In this salvation, you have an undergirding joy, as you look forward to what can never be taken away from you. The security of the believer’s status provides a constant comfort that is able to uphold him or her in all the trials of life.
This joy makes the believer an essentially happy person and even those who are pessimists by nature gain a new optimism which gradually transforms them. They should not hang on to unhappiness, even though there may be a deep appreciation of the misery in the world and a sympathy for those who are perishing. They may have deep sensitivities which make them feel keenly the sadness that is in the world and empathise with its sorrow, but they have personally been taken out of the realm of destruction and transformed in the realm of light, and they must not cling to sorrow. The future is bright for the believer and sadness is banished from heaven. They cannot go there without letting go of it all. Christ rejoices to have returned to heaven, even though he feels pity for his people in their sufferings in the world, and for the lost in their foolish unbelief.
Life’s experiences are chosen and dealt out to us according to the Lord’s awareness of what each one needs, to train us in patience and to put to death our sins and to strengthen our graces. There is no training program to rival it for its individual suitability and effectiveness. God uses even the temptations of the devil to train us, showing us our weaknesses and exposing our own hearts to us, so that we develop a greater sense of unworthiness. We are made to spar with him using the weapons that the Lord has provided to us and learning to handle them with skill. These trials are not intended to last for ever. God does not send them to make us unhappy but to further increase our happiness by nurturing graces in us which shall be ours forever. On earth we are still growing and this time is immensely profitable to us in a way that is not possible in heaven. It is a unique period of training and growth that will no longer be available when all evil will have been crushed and when faith will no longer be necessary in the same way because faith will have turned into sight.

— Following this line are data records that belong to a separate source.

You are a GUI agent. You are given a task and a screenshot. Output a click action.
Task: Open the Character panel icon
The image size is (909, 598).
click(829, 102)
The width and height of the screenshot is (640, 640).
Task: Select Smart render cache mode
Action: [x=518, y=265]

Calvin comments that because believers know that these unpleasant things work for their good, they are able to face trials with an entirely different attitude to that of the world. The world sees only loss and disadvantage in suffering and hardship, but the believer sees profit in all and is therefore able to patiently bear with these things, because by faith he is convinced that God will transform evil events into a source of good and make them to become our instructors for our good. The children of God willingly undergo hardship and even welcome it because of the good that it works for them.